A propensity-score MSE framework for assessing whether LLM-generated conversations match the distribution of real ones. L1-regularized classifiers on interpretable feature subsets reveal that surface and cognitive fidelity are coupled: improving one without attending to the other can worsen overall fidelity. The framework turns a scalar quality score into a diagnostic for iterative prompt refinement.
A hierarchical Bayesian Hidden Markov Model fit to 2,437 math tutoring conversations (51k+ messages) from MathMentorDB, using LLM-classified discourse moves. Four latent pedagogical states emerge unsupervised (Problem Introduction, Exploration, Lecturing, Working). Resolved and unresolved sessions differ less in what tutors say than in whether students are actively attempting inference — replicating impasse-driven learning findings at two orders of magnitude greater scale than prior manually-annotated studies.
Latest writing
-
Why is my favorite LLM getting better?
I evaluate language models for a living. I built a transformer small enough to see through (three-digit addition, 17,000 parameters) to sharpen my intuitions about what my evaluation methods are actually measuring. Three observations from the build.
News
- Apr 2026Measuring Simulation Fidelity via Statistical Detectability (with Kevyn Collins-Thompson) accepted to ACM Learning@Scale 2026 (Seoul, July 2026) — a propensity-score MSE diagnostic for whether LLM-generated tutoring conversations match the distribution of real ones, showing surface and cognitive fidelity are coupled.
- Apr 2026From Moves to Pathways (with Michael Light and Kevyn Collins-Thompson) accepted to AIED 2026 (Late-Breaking Results poster track) — a hierarchical Bayesian HMM over 2,437 math tutoring conversations recovers four latent pedagogical states unsupervised; resolved and unresolved sessions differ less in what tutors say than in whether students are actively attempting inference.

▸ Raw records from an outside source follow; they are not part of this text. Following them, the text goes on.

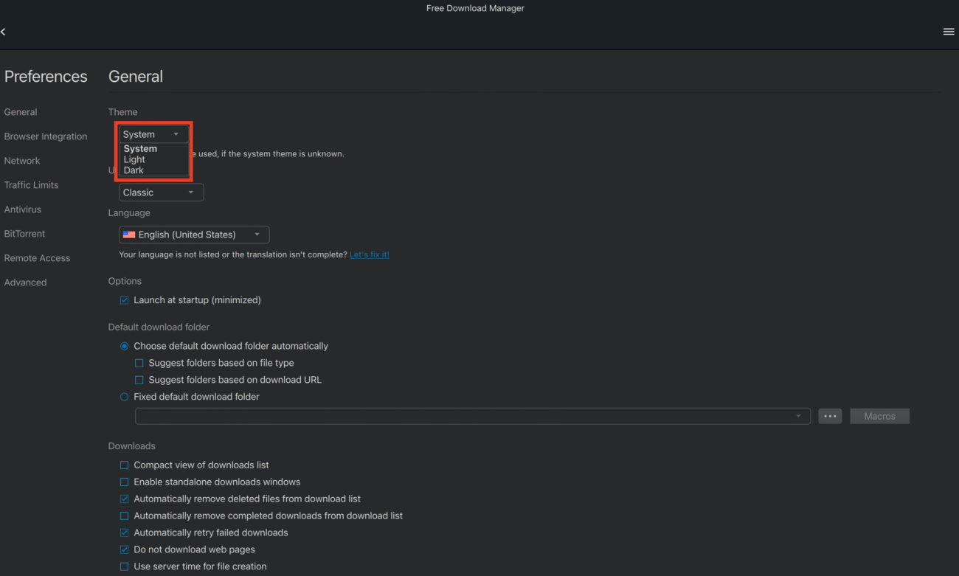Viewport: 959px width, 576px height.
Task: Open the Classic style dropdown
Action: click(161, 192)
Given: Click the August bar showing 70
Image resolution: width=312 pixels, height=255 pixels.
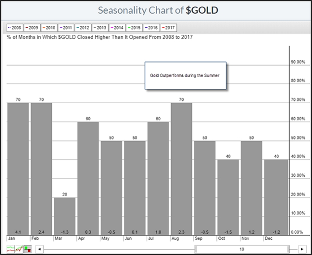Looking at the screenshot, I should [x=181, y=167].
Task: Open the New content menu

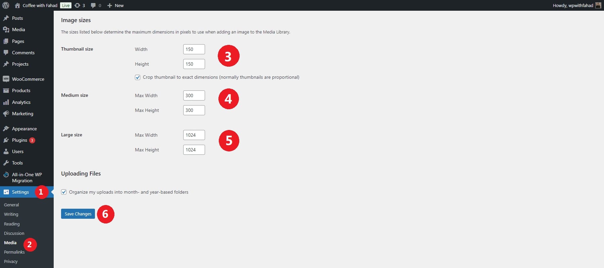Action: [x=115, y=5]
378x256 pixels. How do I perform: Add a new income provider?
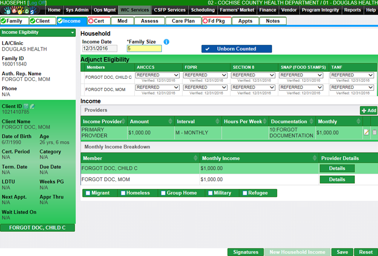click(x=369, y=111)
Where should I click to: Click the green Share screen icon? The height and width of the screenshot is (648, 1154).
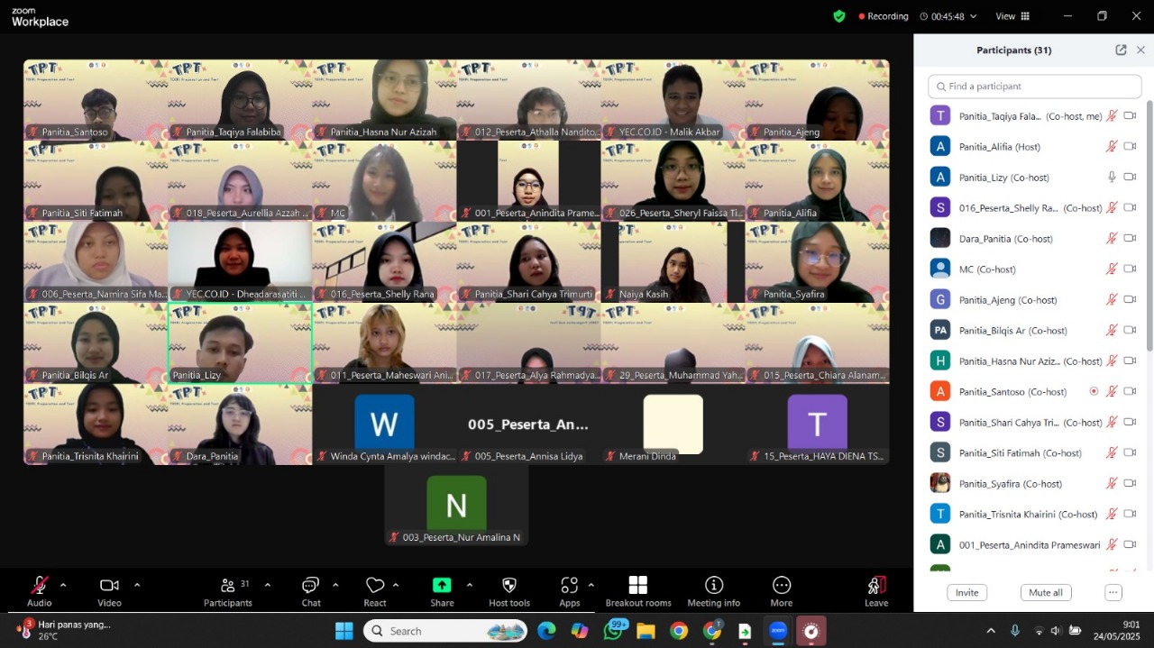(x=442, y=585)
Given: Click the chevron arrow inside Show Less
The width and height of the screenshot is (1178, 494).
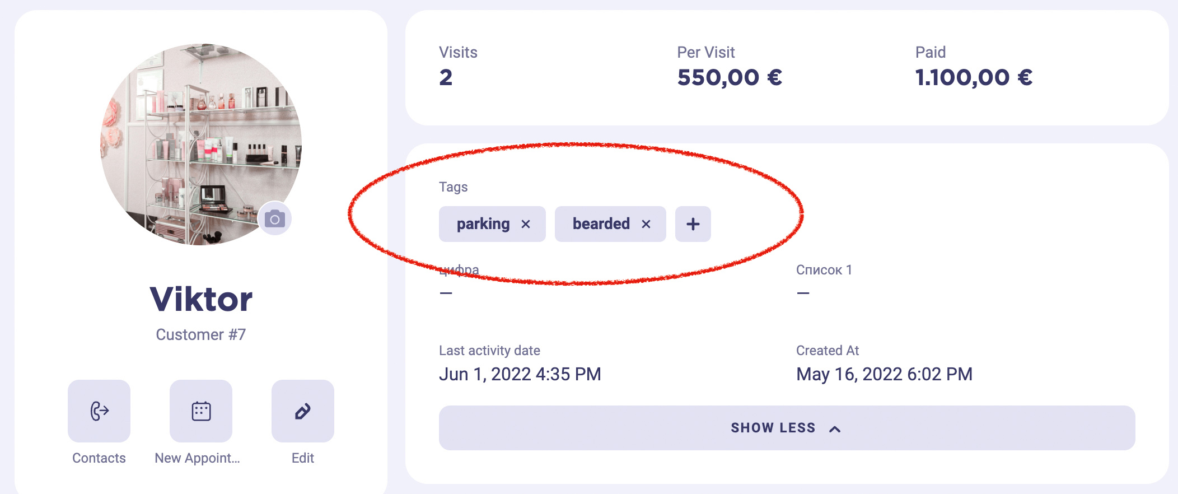Looking at the screenshot, I should coord(835,428).
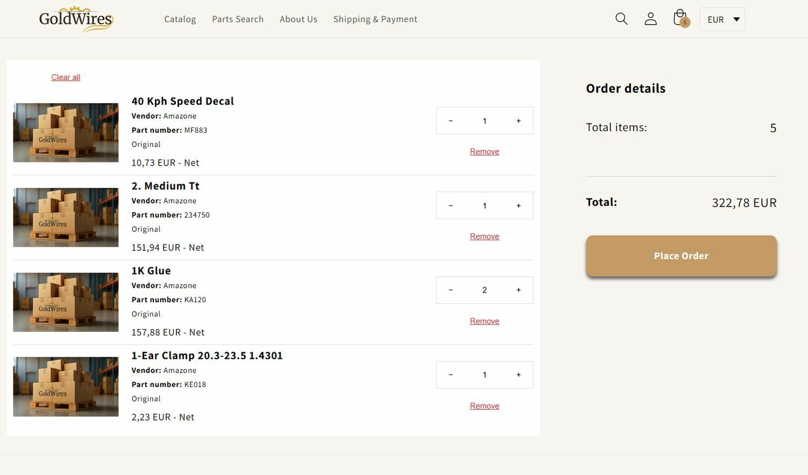Open the Parts Search page

pyautogui.click(x=237, y=19)
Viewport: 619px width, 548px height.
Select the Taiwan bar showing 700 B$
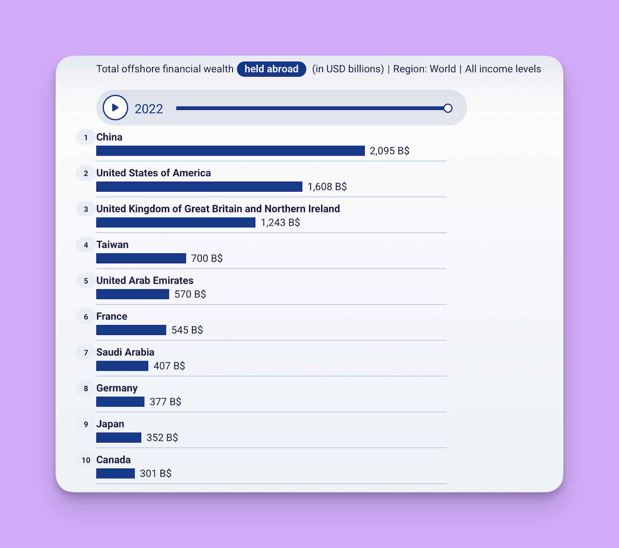coord(141,258)
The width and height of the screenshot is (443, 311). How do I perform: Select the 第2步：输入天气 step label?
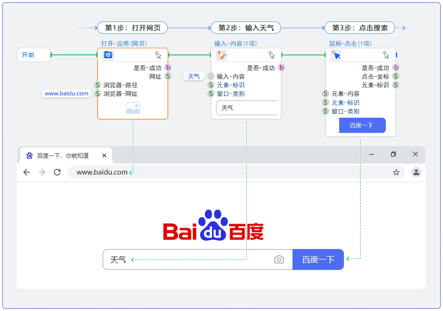coord(246,28)
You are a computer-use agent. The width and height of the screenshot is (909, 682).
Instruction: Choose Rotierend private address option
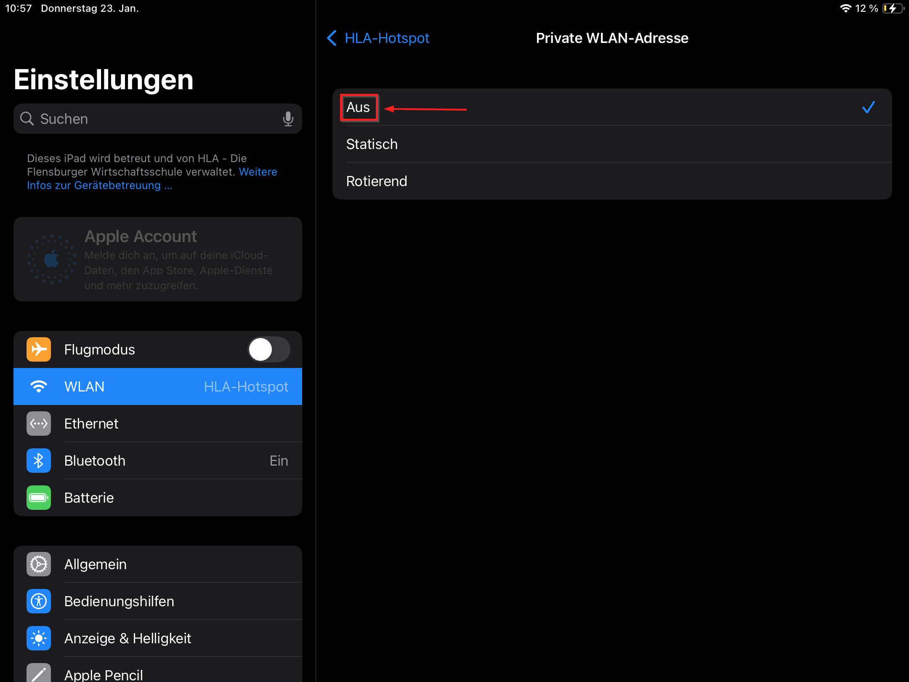pyautogui.click(x=612, y=181)
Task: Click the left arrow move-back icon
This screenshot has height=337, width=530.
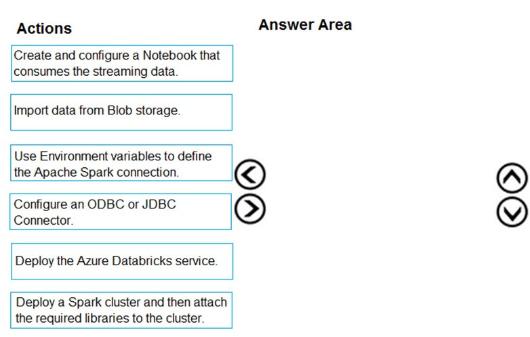Action: tap(250, 174)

- Mar 2026Talk at Infinicon (San Luis Obispo): a walkthrough of getting LLMs to return structured outputs — typical prompting approaches for specific fields and categories, then fine-tuning an open-weight model on a free Colab instance and comparing the two. [notebook]
- Oct 2025Preprint Chip-Firing and the Sandpile Group of the R10 Matroid posted on arXiv (with Alex McDonough) and since submitted to Galois Journal of Algebra — a description of chip-firing on R10 using complex numbers and representatives for the 162 equivalence classes of its sandpile group.
- Sep 2025Started as Lecturer in the Statistics Department at California Polytechnic State University, San Luis Obispo.
- Aug 2025Talk at JSM 2025 (Nashville): Bayesian Hierarchical Modeling of Large-Scale Math Tutoring Dialogues — a Bayesian framework for analyzing cognitive load in math tutoring, applied to MathMentorDB's 5.4M messages across 200K+ conversations.
- Feb 2025Awarded $12,435 from the Academic Innovation Fund to develop AI-powered technical-interview practice tools for data science students.
- Jan 2025Talk at JMM 2025 (Seattle): Text-as-Data in Mathematics Education: Harnessing LLMs to Analyze Student Conversations at Scale.
- Sep 2024Started as postdoctoral fellow at the University of Michigan School of Information.
- Mar 2024Defended my PhD at the University of Michigan — Beyond the Classroom: Exploring Mathematics Engagement in Online Communities with Natural Language Processing.